Your task>
Say how many lines in the material below include "agent". The answer is the number alone.

Material for this exercise>
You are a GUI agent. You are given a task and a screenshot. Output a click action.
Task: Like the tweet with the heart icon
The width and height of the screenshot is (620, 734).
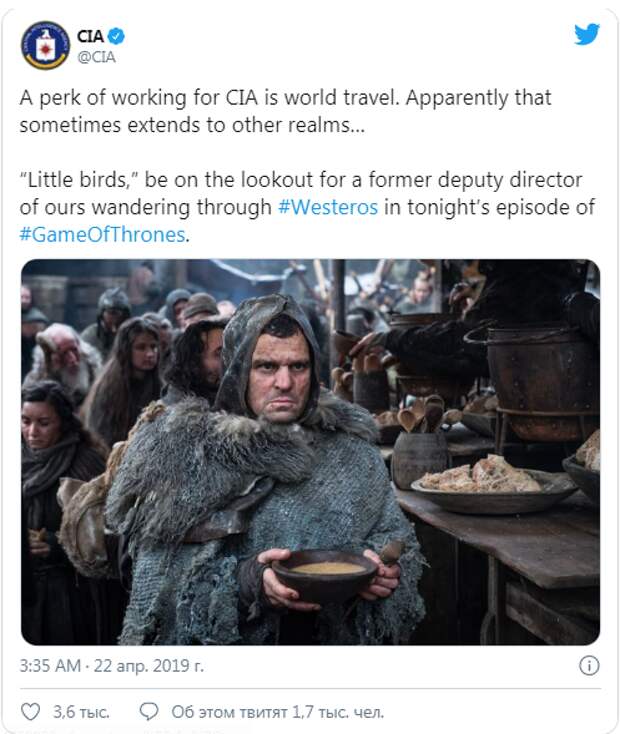31,712
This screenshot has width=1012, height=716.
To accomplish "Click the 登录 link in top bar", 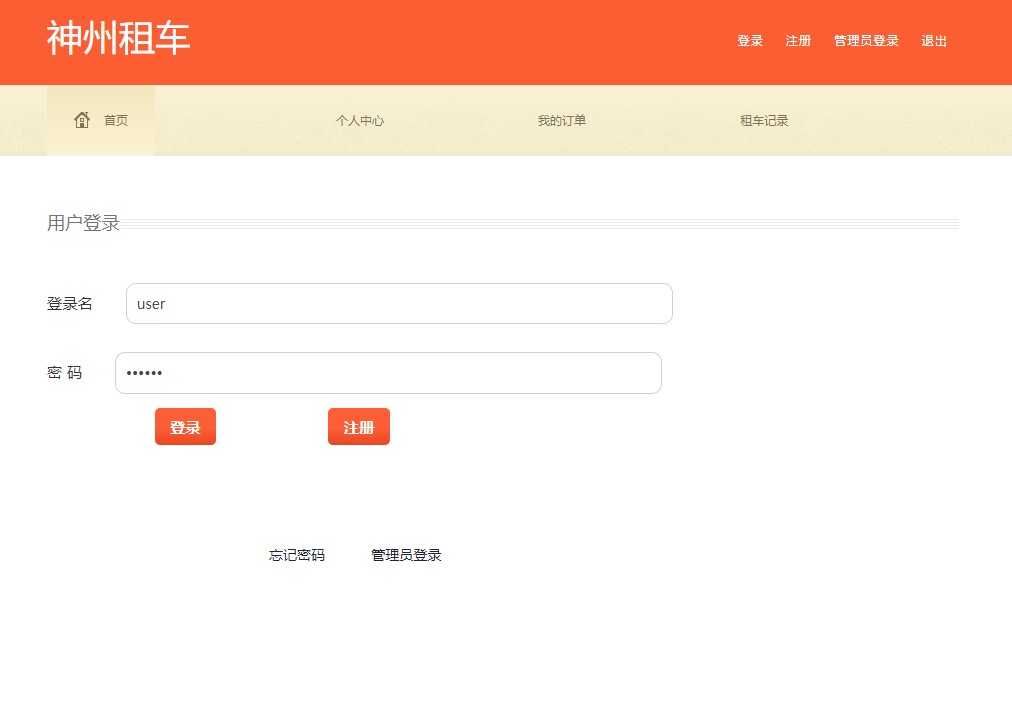I will click(x=749, y=41).
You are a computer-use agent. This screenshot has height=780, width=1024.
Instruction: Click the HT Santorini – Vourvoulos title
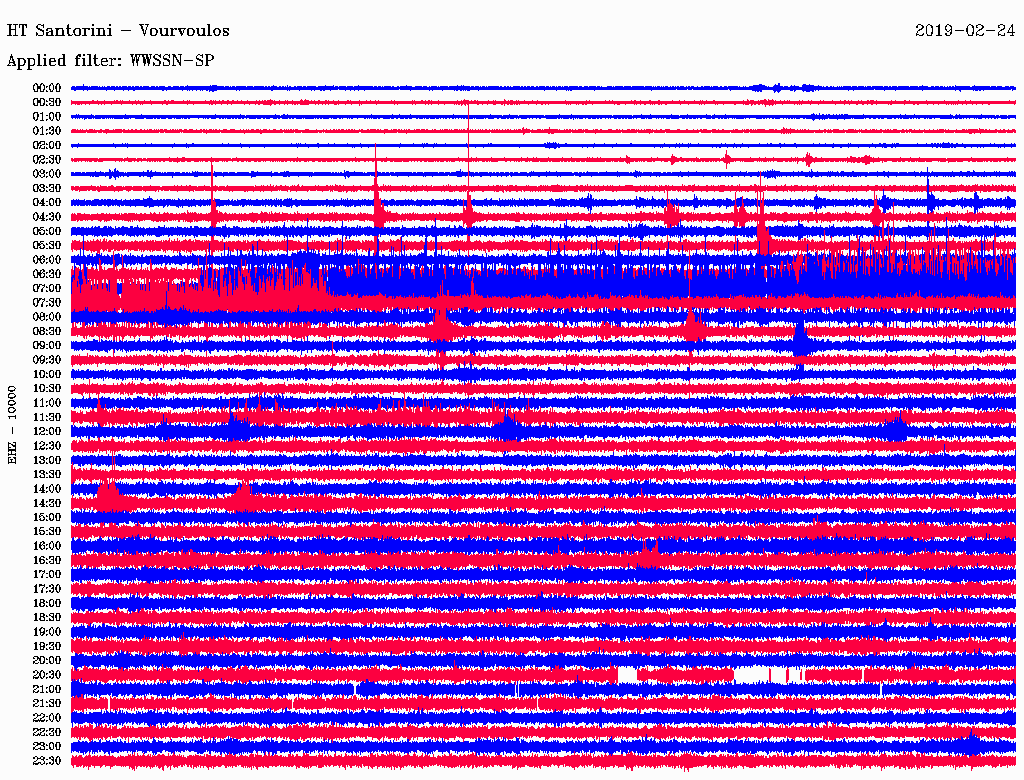click(x=118, y=31)
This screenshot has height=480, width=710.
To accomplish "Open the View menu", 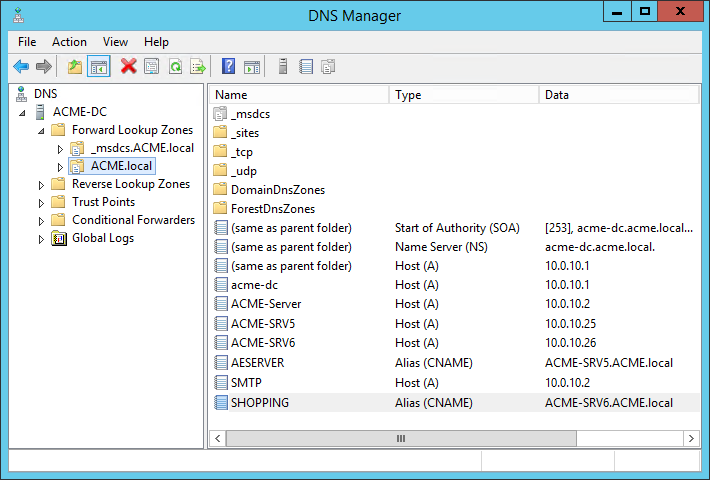I will pos(115,42).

Response for this exercise>
2